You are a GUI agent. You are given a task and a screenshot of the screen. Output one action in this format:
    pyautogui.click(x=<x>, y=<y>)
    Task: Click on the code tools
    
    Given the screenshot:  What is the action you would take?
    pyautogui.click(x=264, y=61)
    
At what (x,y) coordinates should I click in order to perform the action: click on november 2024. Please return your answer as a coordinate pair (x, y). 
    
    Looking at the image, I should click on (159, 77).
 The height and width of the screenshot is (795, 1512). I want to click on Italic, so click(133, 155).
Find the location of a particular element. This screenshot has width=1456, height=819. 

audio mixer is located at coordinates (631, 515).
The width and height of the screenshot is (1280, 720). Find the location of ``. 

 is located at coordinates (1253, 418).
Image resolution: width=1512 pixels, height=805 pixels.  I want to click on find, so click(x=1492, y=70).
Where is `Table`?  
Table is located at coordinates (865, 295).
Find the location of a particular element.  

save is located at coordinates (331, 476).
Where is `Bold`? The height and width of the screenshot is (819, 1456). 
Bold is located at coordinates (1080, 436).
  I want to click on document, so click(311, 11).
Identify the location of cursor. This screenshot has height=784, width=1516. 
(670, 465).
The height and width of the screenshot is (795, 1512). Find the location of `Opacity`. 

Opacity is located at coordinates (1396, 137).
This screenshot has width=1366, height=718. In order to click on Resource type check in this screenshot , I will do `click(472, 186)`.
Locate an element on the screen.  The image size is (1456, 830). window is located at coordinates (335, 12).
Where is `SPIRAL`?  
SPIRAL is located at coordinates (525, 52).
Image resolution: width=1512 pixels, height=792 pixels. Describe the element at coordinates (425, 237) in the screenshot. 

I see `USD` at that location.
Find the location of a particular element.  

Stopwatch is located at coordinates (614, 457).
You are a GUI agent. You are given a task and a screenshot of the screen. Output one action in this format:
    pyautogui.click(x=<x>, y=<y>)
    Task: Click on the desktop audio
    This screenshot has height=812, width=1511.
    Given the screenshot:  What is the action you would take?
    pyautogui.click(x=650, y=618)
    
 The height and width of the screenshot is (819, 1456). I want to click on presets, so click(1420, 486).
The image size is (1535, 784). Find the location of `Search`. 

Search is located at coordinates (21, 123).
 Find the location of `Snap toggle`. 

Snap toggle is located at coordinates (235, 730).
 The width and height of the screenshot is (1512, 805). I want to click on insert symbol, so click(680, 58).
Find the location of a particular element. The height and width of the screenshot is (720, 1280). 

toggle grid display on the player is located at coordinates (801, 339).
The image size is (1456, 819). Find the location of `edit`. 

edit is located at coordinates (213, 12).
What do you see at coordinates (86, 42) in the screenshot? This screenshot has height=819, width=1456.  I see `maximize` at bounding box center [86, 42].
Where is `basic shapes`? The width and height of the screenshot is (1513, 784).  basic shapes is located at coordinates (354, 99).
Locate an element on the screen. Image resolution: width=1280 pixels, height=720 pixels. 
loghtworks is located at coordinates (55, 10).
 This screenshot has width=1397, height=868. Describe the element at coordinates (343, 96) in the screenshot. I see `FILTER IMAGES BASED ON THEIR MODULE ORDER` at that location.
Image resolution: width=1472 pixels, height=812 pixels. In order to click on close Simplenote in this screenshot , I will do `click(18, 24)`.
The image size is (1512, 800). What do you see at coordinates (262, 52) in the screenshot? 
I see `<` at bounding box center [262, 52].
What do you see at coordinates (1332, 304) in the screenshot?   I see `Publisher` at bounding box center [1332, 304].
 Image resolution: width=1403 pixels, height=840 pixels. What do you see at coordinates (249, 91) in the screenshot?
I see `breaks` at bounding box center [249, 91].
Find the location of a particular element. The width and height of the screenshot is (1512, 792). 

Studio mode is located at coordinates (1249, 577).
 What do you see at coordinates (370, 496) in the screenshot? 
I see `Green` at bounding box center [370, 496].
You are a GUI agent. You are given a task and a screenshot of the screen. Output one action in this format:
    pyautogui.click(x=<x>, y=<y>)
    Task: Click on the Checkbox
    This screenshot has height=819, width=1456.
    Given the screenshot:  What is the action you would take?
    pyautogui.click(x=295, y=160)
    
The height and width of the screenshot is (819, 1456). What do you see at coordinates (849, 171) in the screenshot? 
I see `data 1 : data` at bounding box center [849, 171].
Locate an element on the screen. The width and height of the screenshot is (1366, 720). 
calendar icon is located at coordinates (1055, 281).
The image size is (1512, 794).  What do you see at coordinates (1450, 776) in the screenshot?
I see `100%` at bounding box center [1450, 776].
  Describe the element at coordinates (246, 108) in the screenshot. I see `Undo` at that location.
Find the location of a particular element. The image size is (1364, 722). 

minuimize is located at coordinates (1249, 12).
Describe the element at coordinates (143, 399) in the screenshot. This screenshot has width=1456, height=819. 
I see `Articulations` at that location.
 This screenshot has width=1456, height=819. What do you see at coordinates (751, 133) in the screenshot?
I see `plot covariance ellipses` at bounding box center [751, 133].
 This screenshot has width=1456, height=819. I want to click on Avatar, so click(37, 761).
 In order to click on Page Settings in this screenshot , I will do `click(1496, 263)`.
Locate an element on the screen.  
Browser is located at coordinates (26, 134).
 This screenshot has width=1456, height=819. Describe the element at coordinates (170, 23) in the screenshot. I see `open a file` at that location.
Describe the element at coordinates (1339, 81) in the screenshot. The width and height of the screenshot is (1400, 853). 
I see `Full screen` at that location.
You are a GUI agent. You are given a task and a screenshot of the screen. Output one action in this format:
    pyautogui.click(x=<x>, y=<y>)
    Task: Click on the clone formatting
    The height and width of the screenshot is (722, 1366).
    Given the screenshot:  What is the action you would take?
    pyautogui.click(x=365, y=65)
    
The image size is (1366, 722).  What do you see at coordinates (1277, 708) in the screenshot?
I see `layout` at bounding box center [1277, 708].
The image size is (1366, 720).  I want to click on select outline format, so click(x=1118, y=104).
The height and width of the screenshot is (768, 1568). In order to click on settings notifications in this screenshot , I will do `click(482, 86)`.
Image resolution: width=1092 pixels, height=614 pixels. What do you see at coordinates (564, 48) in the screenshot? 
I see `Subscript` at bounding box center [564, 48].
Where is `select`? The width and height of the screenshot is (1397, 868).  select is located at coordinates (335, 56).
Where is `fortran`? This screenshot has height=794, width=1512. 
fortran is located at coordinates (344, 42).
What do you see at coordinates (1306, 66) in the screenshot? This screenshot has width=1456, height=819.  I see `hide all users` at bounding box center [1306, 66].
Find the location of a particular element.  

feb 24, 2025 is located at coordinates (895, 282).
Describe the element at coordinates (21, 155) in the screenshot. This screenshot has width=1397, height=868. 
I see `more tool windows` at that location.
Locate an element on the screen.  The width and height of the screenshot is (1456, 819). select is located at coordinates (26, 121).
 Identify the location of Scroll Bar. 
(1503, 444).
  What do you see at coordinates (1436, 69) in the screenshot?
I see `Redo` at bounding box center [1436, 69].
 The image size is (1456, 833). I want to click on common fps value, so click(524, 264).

================

## GIVEN EXERCISE
Rewrite everything from the line containing "has height=794, width=1512." down to the line containing "feb 24, 2025", switching "particular" to "specific" and leaving the rest unchanged.

## EXERCISE ANSWER
Where is `fortran`? This screenshot has height=794, width=1512. 
fortran is located at coordinates (344, 42).
What do you see at coordinates (1306, 66) in the screenshot? This screenshot has width=1456, height=819.  I see `hide all users` at bounding box center [1306, 66].
Find the location of a specific element.  

feb 24, 2025 is located at coordinates (895, 282).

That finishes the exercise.